→ **DATA SHOWN**:

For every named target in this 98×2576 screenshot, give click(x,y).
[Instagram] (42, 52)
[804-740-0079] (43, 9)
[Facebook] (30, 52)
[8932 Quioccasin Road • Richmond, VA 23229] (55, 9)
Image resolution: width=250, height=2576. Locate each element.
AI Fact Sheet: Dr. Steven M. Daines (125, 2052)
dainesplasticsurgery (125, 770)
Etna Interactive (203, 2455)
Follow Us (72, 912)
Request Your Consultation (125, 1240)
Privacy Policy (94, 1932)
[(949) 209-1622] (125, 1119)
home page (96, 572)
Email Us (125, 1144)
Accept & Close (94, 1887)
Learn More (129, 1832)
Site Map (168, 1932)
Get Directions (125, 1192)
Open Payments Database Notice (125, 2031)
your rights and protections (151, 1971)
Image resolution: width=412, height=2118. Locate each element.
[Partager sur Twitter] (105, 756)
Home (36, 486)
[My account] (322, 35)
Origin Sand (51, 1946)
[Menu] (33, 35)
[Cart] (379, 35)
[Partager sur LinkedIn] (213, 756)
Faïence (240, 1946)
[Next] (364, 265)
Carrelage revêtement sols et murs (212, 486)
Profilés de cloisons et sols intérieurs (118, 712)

→ **PROBLEM DETAILS**:
Return the line that contains "Image resolution: width=412, height=2118." along with every line after it through the end of the entries, exactly, adding nothing.

→ **EXPECTED ANSWER**:
Image resolution: width=412, height=2118. Locate each element.
[Partager sur Twitter] (105, 756)
Home (36, 486)
[My account] (322, 35)
Origin Sand (51, 1946)
[Menu] (33, 35)
[Cart] (379, 35)
[Partager sur LinkedIn] (213, 756)
Faïence (240, 1946)
[Next] (364, 265)
Carrelage revêtement sols et murs (212, 486)
Profilés de cloisons et sols intérieurs (118, 712)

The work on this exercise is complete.